The programme is presented by 16-year-old Ou Banung and 17-year-old Mon Savthey. In a country where women often feel excluded from radio programmes and traditionally 70 per cent of all callers to radio are male, Hip Hop Girls is already reversing the trend. In the first few programmes, 70 per cent of callers were women aged between 16 and 18.

This sounds like an infinitely reasonable idea. As just about every study ever has shown, lack of sexual and reproductive health education among teenagers results in more unwanted pregnancies and more sexually transmitted diseases, clearly two things Cambodia does not need more of.

Marc Levy, an infantry medic during the Vietnam War, writes about the lasting effects of post-traumatic stress disorder this weekend in Counterpunch. The article offers a handful of poignant vignettes taken from Levy’s work and experience on the matter, and includes this short piece which could very well describe Cambodia as a whole.

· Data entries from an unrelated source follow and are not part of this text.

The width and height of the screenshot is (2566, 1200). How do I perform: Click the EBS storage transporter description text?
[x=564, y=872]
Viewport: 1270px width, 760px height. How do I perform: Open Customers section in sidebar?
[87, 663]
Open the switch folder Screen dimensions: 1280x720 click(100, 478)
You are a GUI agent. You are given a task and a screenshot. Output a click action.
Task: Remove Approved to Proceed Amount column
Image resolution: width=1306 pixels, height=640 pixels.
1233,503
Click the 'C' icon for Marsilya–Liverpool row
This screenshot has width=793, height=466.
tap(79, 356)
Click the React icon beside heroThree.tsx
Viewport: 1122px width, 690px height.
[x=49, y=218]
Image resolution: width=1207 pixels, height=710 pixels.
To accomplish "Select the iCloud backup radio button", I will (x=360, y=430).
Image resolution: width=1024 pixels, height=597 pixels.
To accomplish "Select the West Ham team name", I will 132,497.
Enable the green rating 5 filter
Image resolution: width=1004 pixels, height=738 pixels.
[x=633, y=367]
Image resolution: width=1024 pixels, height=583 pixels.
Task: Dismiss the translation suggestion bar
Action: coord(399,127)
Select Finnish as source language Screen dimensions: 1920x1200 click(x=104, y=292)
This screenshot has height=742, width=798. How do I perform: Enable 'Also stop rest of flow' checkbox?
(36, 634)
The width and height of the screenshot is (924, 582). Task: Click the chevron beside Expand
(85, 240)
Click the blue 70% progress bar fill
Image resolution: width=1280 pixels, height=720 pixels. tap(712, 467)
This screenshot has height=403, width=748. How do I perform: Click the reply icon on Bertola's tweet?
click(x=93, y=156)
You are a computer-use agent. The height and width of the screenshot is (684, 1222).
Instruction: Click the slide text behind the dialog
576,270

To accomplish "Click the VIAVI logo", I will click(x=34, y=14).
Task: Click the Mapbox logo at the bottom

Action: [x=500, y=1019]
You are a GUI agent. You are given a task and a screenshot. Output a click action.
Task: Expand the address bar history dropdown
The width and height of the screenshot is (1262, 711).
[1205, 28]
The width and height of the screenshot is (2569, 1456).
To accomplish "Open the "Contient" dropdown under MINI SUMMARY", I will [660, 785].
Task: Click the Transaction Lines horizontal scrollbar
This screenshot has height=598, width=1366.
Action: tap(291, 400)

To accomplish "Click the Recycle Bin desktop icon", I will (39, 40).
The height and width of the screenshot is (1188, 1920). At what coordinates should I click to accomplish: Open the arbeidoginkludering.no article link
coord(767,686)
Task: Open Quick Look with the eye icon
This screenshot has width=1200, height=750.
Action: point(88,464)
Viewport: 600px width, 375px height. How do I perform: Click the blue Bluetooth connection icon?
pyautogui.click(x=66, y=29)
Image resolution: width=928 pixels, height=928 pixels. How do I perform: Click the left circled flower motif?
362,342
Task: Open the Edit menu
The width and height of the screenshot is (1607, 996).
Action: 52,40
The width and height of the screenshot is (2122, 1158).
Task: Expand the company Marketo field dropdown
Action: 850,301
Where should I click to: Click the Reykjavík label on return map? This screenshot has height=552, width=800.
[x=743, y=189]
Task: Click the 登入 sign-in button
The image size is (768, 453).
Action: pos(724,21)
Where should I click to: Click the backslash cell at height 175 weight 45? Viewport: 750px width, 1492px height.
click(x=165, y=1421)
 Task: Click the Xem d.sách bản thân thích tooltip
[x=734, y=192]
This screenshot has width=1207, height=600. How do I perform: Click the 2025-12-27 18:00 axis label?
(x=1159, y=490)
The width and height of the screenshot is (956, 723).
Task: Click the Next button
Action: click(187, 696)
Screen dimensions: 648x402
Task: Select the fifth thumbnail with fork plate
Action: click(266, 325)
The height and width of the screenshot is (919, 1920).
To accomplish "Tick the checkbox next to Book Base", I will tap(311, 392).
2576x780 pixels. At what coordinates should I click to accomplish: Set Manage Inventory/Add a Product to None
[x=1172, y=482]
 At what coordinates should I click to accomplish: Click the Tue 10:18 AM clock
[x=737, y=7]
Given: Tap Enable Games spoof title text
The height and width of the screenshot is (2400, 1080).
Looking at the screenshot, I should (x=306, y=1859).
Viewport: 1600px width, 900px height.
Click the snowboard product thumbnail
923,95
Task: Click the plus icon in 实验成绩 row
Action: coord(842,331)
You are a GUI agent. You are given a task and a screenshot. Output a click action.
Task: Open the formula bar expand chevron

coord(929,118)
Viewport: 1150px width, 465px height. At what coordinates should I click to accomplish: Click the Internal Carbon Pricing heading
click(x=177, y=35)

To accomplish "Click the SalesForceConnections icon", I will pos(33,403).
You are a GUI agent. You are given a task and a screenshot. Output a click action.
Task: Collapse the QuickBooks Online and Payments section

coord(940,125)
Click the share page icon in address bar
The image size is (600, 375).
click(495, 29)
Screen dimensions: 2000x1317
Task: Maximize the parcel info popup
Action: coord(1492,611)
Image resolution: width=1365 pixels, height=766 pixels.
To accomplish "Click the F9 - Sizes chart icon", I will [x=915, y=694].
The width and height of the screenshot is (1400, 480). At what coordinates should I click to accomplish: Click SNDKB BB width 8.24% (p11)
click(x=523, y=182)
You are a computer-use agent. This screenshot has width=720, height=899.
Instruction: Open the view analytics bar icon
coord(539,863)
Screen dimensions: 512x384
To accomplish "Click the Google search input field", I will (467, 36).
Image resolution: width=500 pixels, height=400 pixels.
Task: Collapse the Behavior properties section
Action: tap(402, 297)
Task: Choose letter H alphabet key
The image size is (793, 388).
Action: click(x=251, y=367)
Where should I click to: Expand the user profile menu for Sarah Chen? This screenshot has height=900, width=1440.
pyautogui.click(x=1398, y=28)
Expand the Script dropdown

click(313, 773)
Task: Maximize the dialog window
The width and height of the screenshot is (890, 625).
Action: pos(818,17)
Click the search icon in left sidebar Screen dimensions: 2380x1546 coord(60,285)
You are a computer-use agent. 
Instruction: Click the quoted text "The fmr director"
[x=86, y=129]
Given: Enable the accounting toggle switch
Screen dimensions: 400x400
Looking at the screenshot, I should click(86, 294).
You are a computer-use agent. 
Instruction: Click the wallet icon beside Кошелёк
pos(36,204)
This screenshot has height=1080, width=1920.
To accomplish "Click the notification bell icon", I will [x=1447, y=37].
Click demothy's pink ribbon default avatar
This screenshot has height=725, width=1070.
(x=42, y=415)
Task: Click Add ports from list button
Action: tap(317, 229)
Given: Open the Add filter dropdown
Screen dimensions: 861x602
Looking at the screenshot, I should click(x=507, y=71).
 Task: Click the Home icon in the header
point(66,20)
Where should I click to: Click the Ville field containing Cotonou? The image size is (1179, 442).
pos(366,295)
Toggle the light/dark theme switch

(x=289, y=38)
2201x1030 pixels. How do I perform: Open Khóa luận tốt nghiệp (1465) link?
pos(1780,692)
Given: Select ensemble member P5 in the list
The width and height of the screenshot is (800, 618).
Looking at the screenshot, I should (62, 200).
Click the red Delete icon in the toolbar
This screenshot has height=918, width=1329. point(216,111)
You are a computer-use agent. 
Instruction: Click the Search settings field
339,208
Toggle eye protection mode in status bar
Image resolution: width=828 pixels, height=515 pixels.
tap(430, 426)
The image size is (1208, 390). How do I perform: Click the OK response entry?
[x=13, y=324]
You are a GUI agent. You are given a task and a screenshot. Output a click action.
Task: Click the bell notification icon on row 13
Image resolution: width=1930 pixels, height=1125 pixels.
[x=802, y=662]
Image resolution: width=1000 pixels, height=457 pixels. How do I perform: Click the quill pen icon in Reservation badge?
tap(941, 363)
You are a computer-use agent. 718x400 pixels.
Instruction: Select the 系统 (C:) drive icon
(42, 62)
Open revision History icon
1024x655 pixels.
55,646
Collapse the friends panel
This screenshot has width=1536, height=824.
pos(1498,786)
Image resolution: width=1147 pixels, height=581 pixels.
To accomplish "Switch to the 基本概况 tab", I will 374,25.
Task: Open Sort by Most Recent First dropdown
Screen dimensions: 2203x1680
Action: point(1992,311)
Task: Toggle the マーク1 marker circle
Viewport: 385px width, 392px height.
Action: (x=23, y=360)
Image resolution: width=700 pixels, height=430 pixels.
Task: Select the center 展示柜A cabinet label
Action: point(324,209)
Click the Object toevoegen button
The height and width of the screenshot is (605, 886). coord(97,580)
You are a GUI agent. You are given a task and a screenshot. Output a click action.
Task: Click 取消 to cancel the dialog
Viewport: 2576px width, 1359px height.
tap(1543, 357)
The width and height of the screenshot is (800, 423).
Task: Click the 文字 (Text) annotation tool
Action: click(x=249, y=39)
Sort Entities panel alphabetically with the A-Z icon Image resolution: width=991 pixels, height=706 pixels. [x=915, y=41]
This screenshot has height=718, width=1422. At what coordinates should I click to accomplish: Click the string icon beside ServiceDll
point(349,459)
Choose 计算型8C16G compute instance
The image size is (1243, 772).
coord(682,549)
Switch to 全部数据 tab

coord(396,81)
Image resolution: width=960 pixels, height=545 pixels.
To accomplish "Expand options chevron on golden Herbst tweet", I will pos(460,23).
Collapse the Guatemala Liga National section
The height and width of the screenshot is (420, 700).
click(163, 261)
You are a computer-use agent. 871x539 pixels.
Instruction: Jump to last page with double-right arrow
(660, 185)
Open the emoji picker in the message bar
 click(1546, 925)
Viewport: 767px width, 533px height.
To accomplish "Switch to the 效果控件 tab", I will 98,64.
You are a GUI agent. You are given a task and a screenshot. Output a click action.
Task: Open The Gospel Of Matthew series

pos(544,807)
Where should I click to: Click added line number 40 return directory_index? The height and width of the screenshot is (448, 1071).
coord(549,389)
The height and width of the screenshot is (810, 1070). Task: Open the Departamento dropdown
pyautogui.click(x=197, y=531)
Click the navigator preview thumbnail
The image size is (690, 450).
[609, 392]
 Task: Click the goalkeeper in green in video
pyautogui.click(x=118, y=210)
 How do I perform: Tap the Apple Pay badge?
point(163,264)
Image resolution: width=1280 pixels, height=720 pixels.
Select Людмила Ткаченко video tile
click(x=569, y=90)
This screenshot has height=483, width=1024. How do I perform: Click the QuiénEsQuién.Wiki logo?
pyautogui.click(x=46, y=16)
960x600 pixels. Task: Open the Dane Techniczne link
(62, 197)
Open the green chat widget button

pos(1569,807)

Sihanoukville, Cambodia 1995
I can’t recall his name. He’s a short wiry Englishman. He runs a small backpacker’s guesthouse. At breakfast on the clean white porch, we sip lemonade. He tells me his wife is Khmer. She cooks the tasty meals, cleans the spartan rooms, scurries about, always busy. Her moods are unpredictable, he says. She is happy. Sad. Sullen. Quiet. She has angry outbursts. She tosses, turns in her sleep. When I ask about Pol Pot time he says she hid in the jungle, moved at night, lost her child, family, friends, to mines, Khmer Rouge, starvation. But now she is safe. ‘What’s wrong with her?’ he asks. Now she is safe but their marriage is shaky. Over perfect scrambled eggs and crisp fresh toast we talk about the killing fields, nightmares, PTSD. I tell him what I know. When I’m done talking he leans forward. “My god,” he says. “So that’s it. So that’s it.”

While exact numbers are hard to come by, PTSD affects a significant number of Cambodians. To say that Cambodia’s health care facilities are still underdeveloped is a understatement. Mental health for the most part doesn’t even register on the radar. But it’s not all bad news. As the New York Times has reported, new approaches to Cambodia’s healthcare challenges are easing the burdens for some.